Remembering blogging circa 2000

Alexis Lloyd
2 min readMay 25, 2021

I really enjoyed this post by Phil Gyford in which he reflects on what the internet — specifically blogging — was like 20 years ago. He notes that it’s easier to remember the experience of first getting on the internet in the mid-nineties than it is to specifically recall the mini-eras between then and now. I often try to recall those in-between moments, like that early 2000s thing where you had internet maps but no smartphones, so you would print out Mapquest directions before going someplace.
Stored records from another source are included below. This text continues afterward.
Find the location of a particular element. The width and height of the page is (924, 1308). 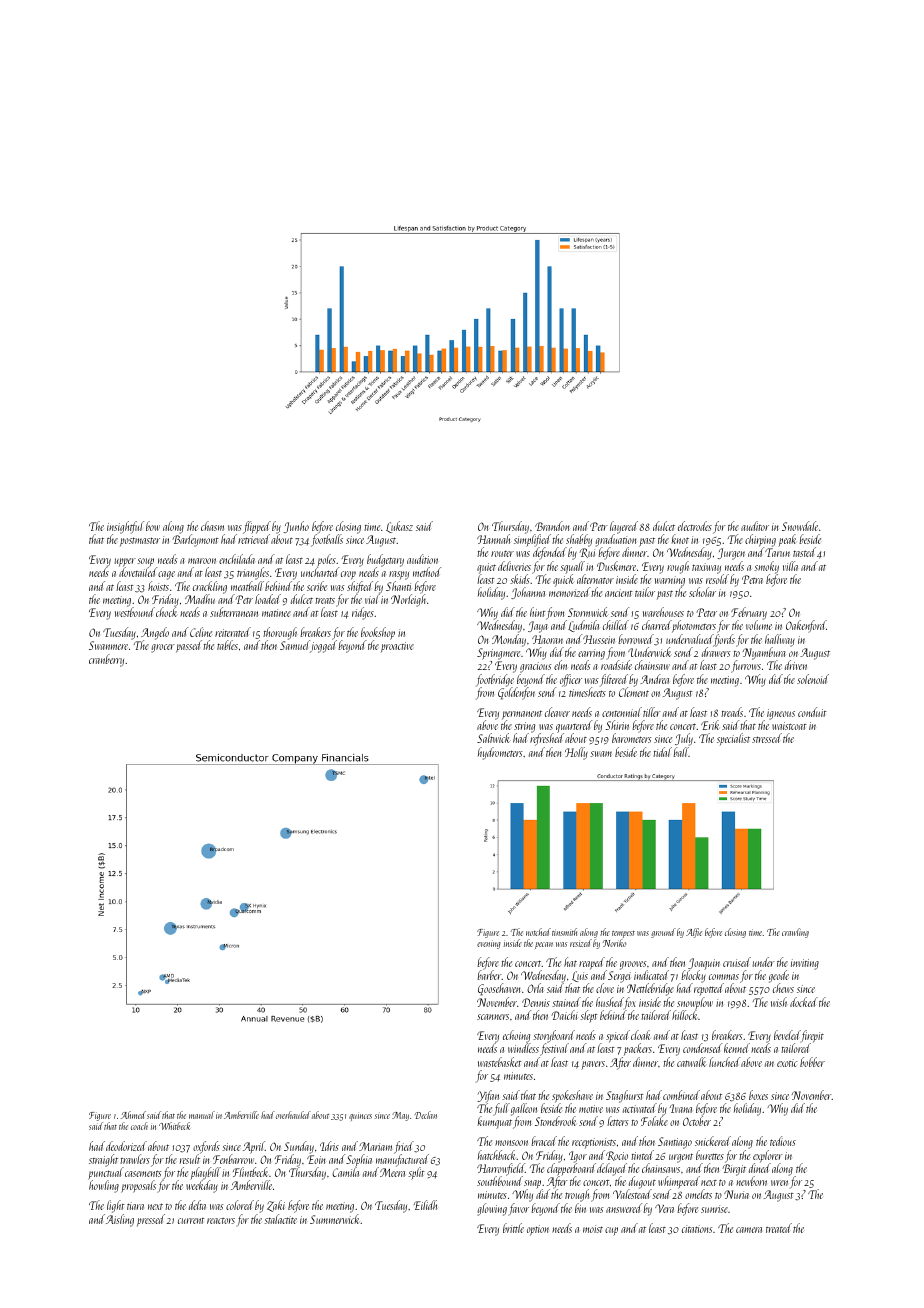

earring is located at coordinates (591, 655).
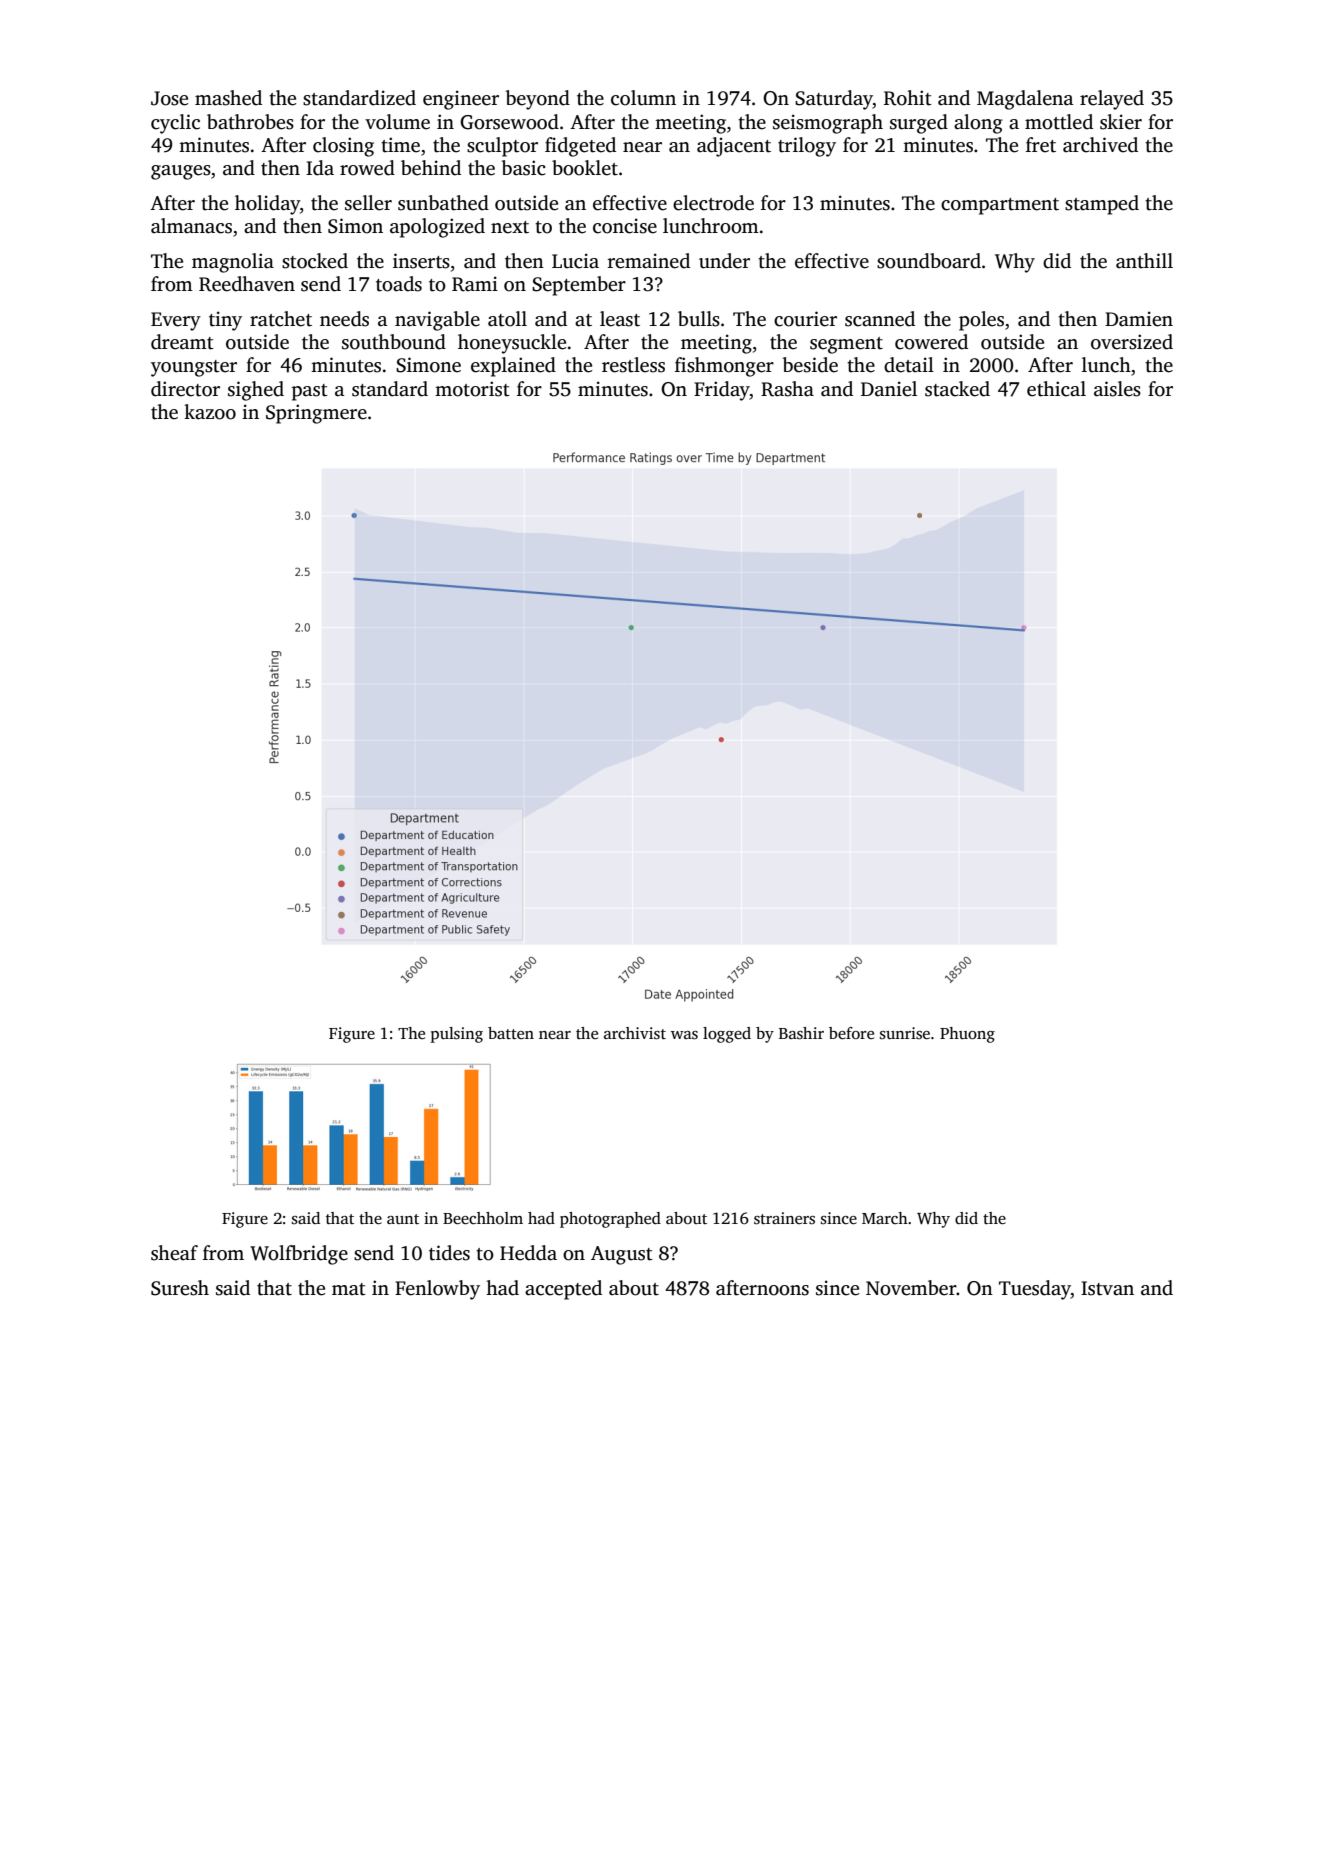  Describe the element at coordinates (635, 1033) in the document. I see `archivist` at that location.
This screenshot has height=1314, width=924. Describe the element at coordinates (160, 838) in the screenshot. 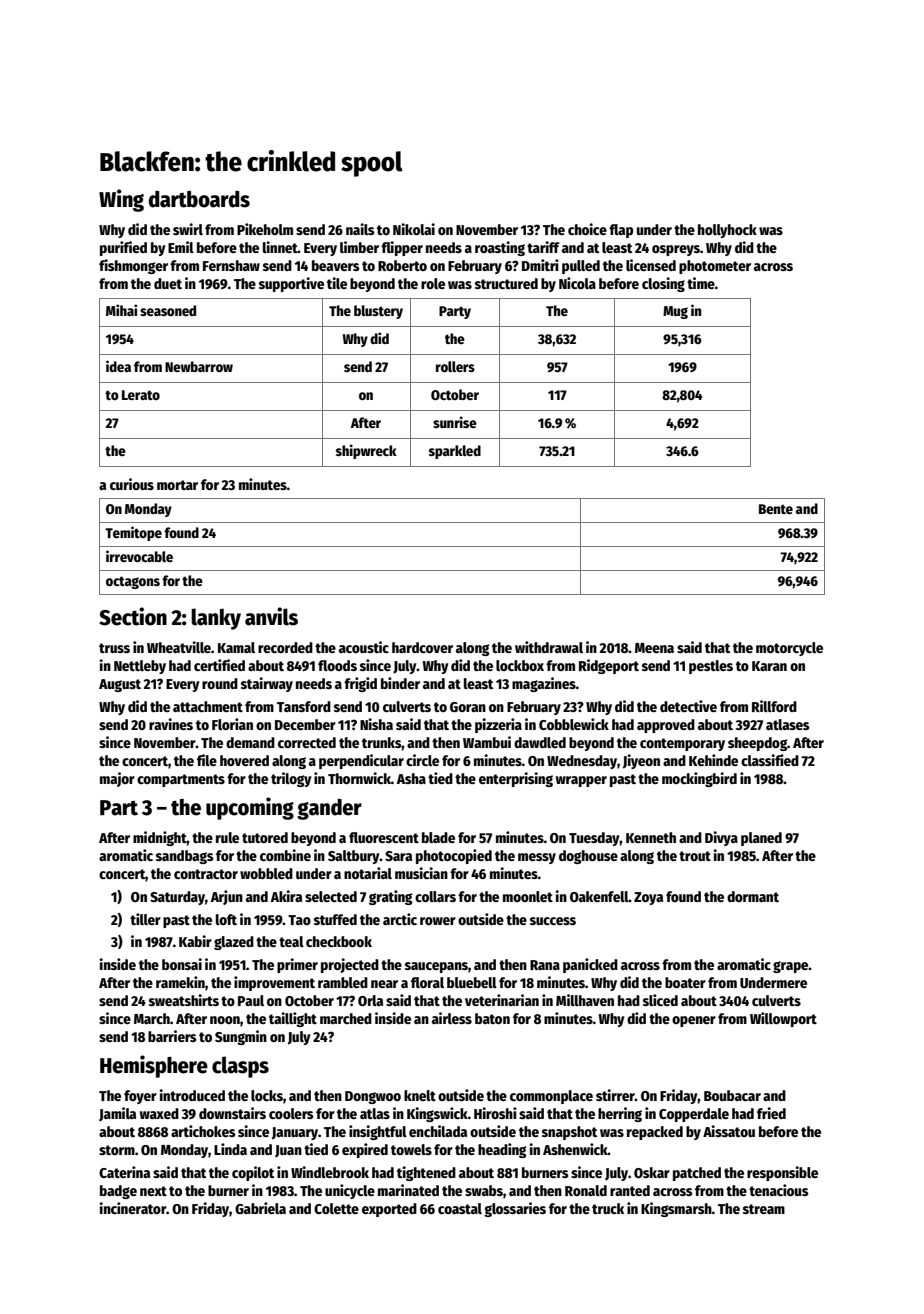

I see `midnight` at that location.
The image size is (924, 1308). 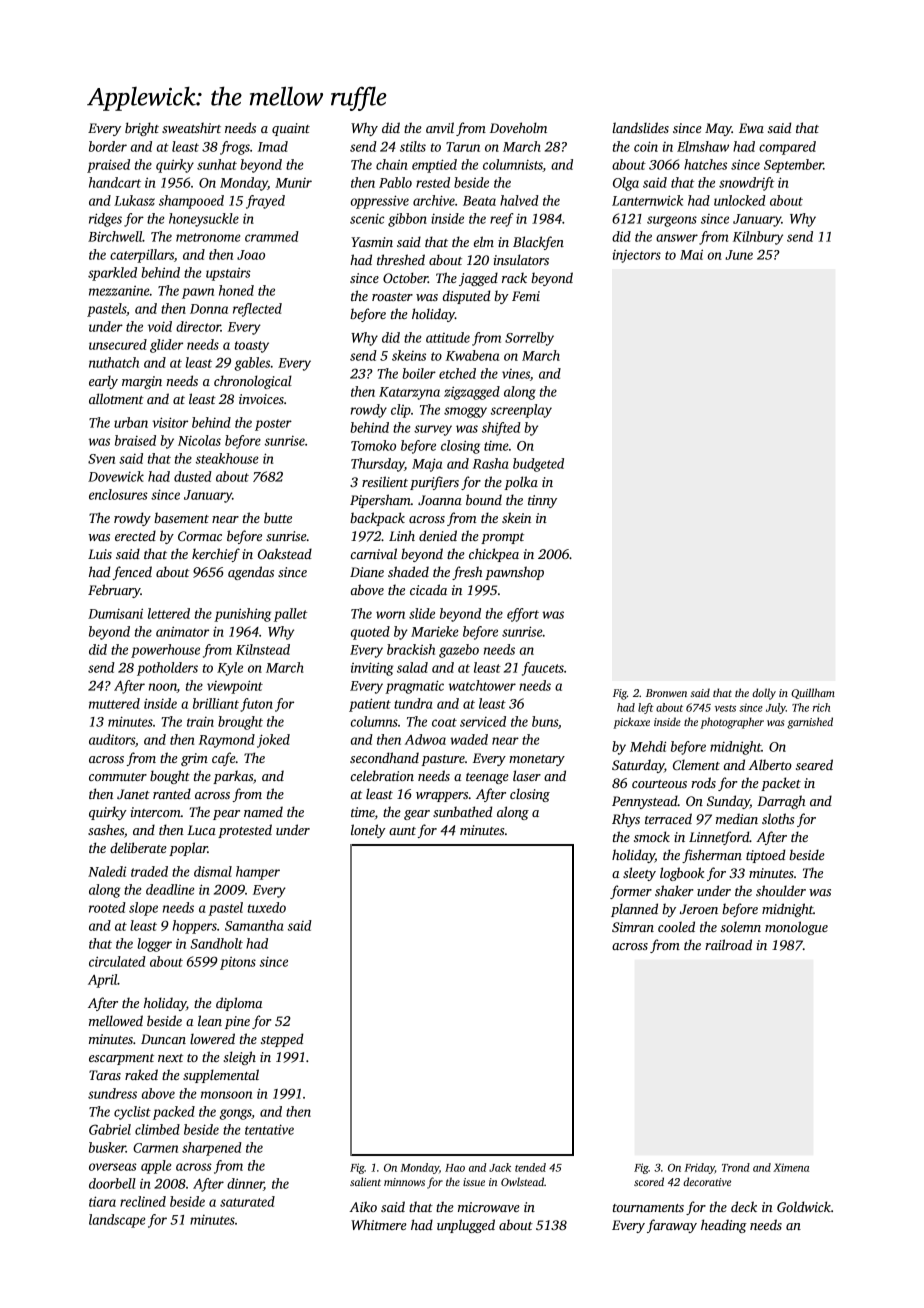 I want to click on Mai, so click(x=691, y=254).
This piece is full of those “oh riiiight” moments, like the fact that permalinks weren’t a thing for blogs yet, nor was RSS, and a bunch of other stuff. This observation particularly stuck with me:

Some of the posts I read were very personal in a way that’s less common now, in general. I clearly remember that there used to be a feeling that if you wrote something online then “normal people” wouldn’t see it. What normal person would read the random thoughts of strangers on the internet?! Only people-like-you would read what you wrote on the web. It wasn’t secret but not public either — it was a kind of private, as Danny O’Brien described in 2003. I think this is less true today. Even “personal” websites (like mine) often have an awareness about them, about what’s being shared, the impression it gives to strangers, presenting a public face, maybe a feeling of, “I’m just writing personal nonsense but, why, yes, I am available for hire”.